If teachers feel strained and stretched thin, schools could consider adding peer support programs and lunch time discussion groups for students or recruiting adult volunteers to help mentor students and build more supportive relationships at school, Chang said.

“We have so many kids who need support. We’ve got to stop thinking this is a one-on-one solution,” she said. “We’ve got to make sure everyone feels seen, heard and connected to.”

The role of states

Inclusion of chronic absenteeism in states’ school accountability plans came after years of advocacy work by groups like Attendance Works and smaller state-level organizations. They argue that absenteeism data can help states and districts target resources and identify a range of concerns related to issues like safety, student engagement, and poverty.

Setting a percentage, rather than a fixed number, allows schools to track students’ missed school time throughout the school year, giving a moving indicator that can alert them early if there is a problem, attendance advocates argue.

Following the 2015 passage of ESSA, many states moved to add chronic absenteeism to their accountability systems, answering the law’s mandate to look beyond factors like test scores and graduation rates.
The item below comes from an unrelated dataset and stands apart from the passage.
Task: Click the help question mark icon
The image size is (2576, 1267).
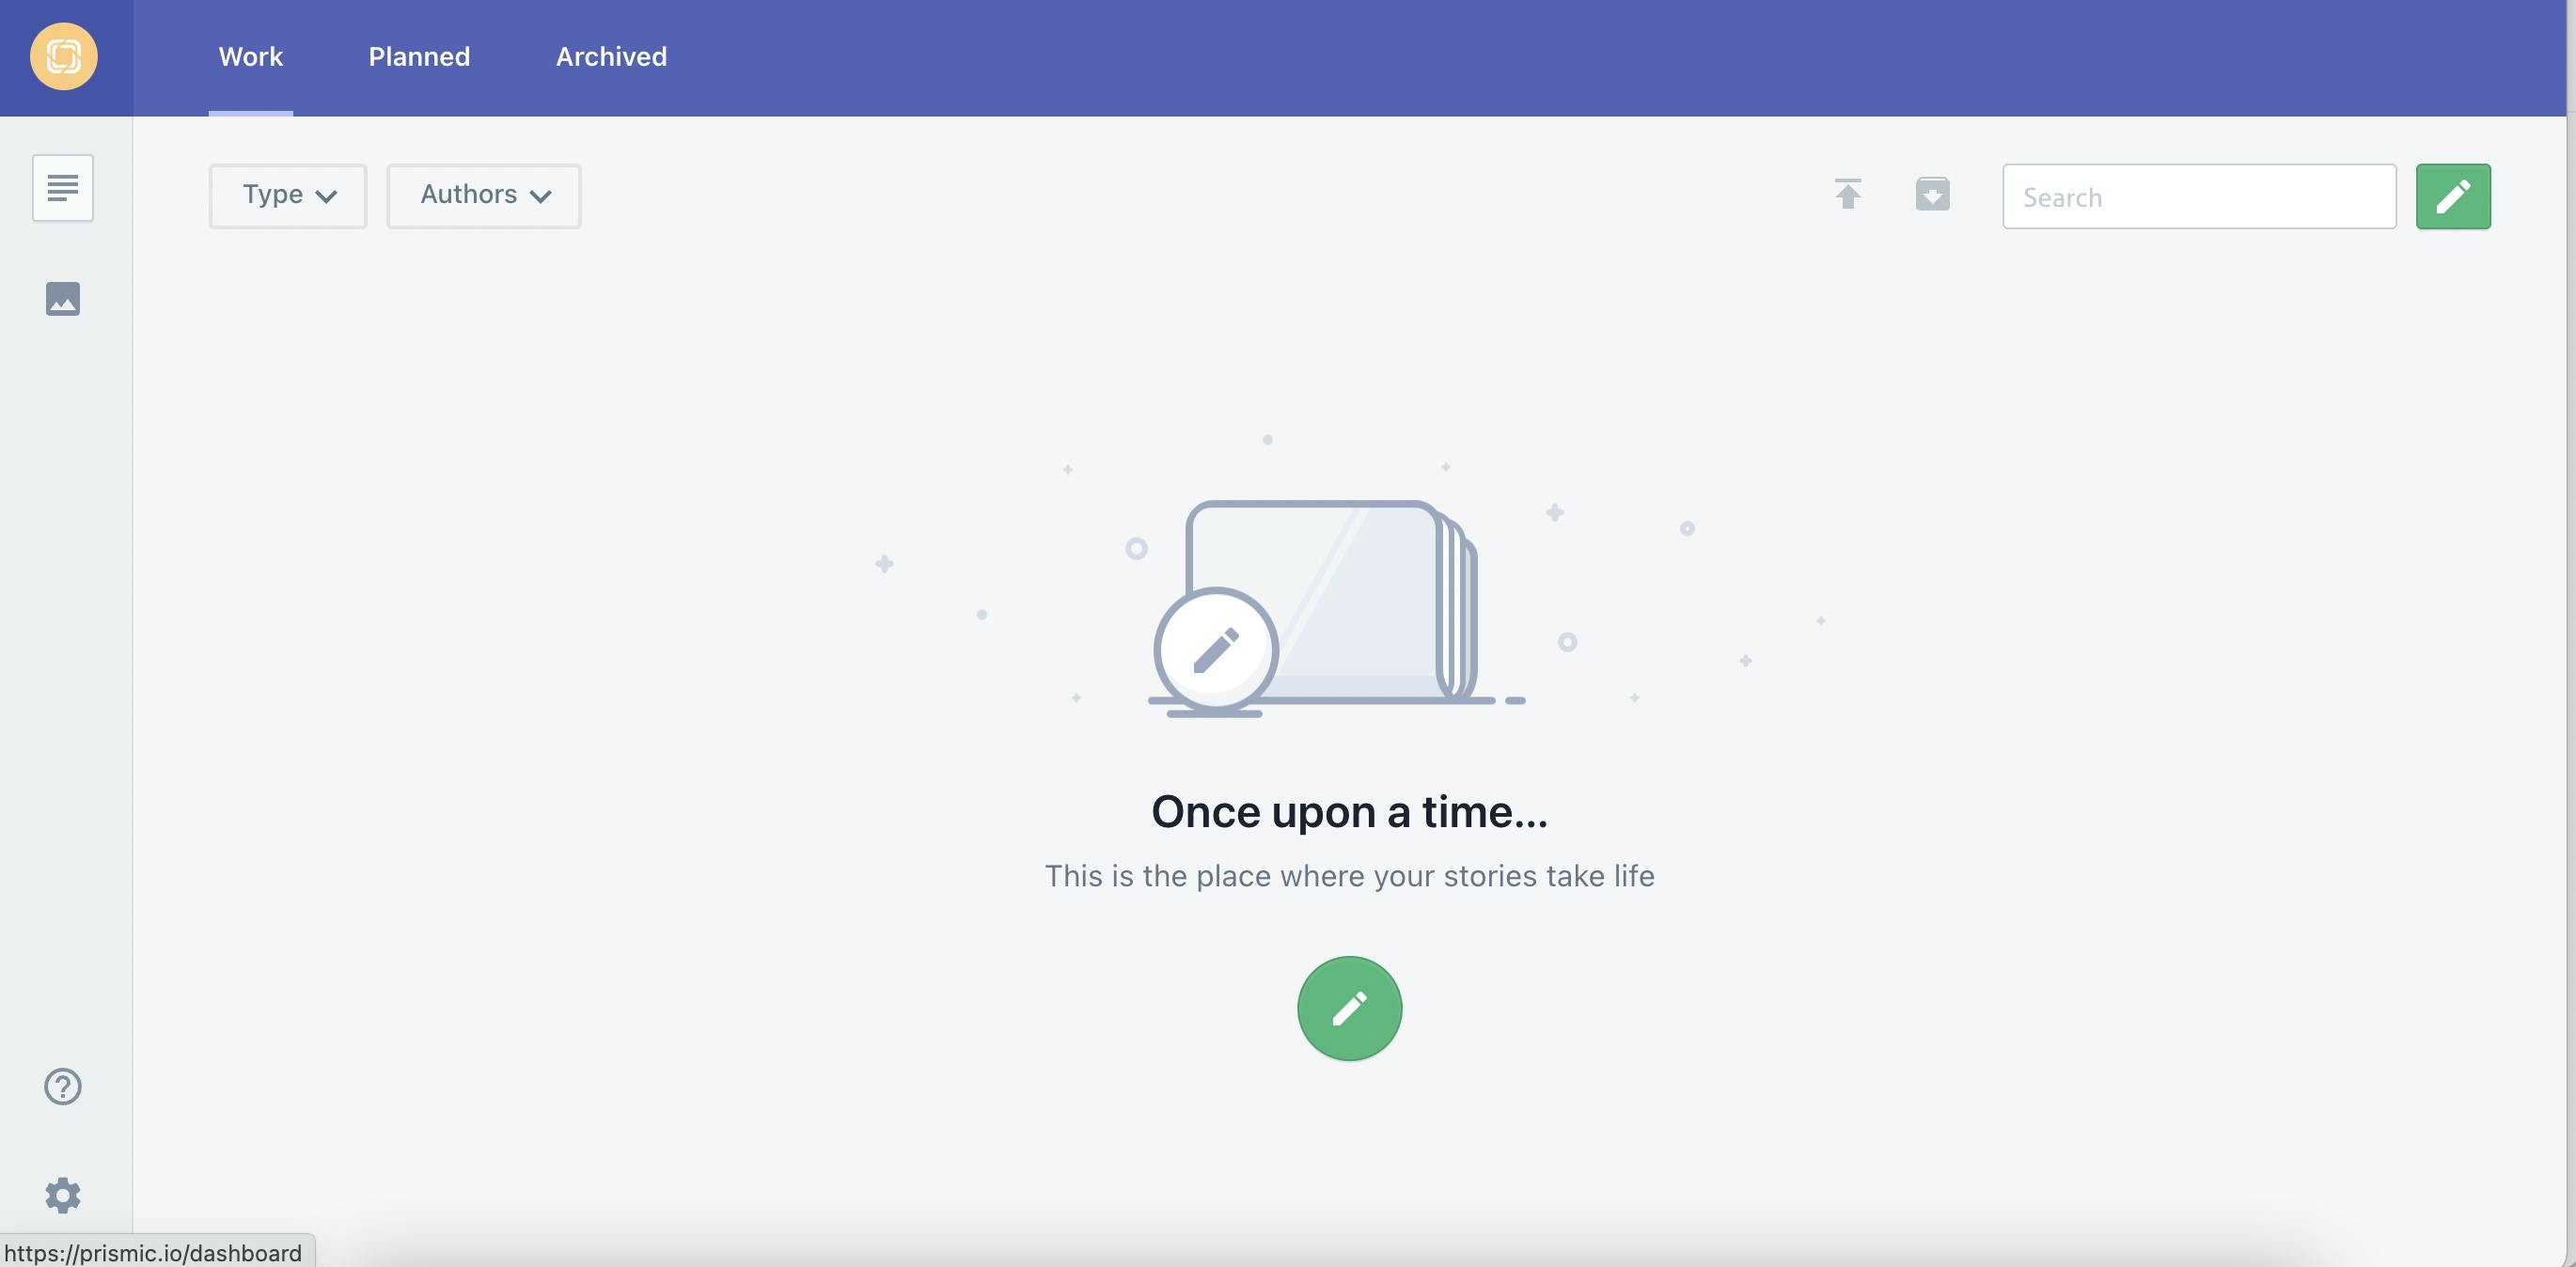Action: click(x=62, y=1087)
The law also requires all states to report rates of chronic absenteeism on school report cards. But in feedback sessions, some state leaders heard from educators and critics who argued that attendance is affected by too many factors beyond a school’s control, like student illness.

The unusual conditions created by the pandemic put that critique under a magnifying glass, but advocates like Chang say the data is needed even more as schools plot a path to recovery.

States should do more to support schools in their efforts, said Krista Kaput, a senior analyst with Bellwether Education Partners, a nonprofit organization that researchs education policy and equity issues. Without adequate guidance, schools have used inconsistent measures of attendance, she said. While many included student quarantine days in absenteeism data, some schools counted students as present on quarantine days if their parents merely responded to a phone call or email.

States have also had big gaps in the data they have collected and reported over the last three school years, Kaput said. In 2019-20, only nine states reported mandated chronic absenteeism on their school report cards, an analysis by the Data Quality Campaign found. That number rose to 35 on 2020-21 report cards, but many states still lack adequate data on the issue, according to the organization, which advocates for effective use of educational data.

As states seek to assist schools, they should also update their own data systems to ensure the information they present is reliable and comparable across districts, Kaput said. That will help them better target resources and, hopefully, ensure that more students make it to class.

“We need to dig deeper into the why [students are chronically absent] and we need to have accurate data so we can provide adequate resources and supports,” Kaput said.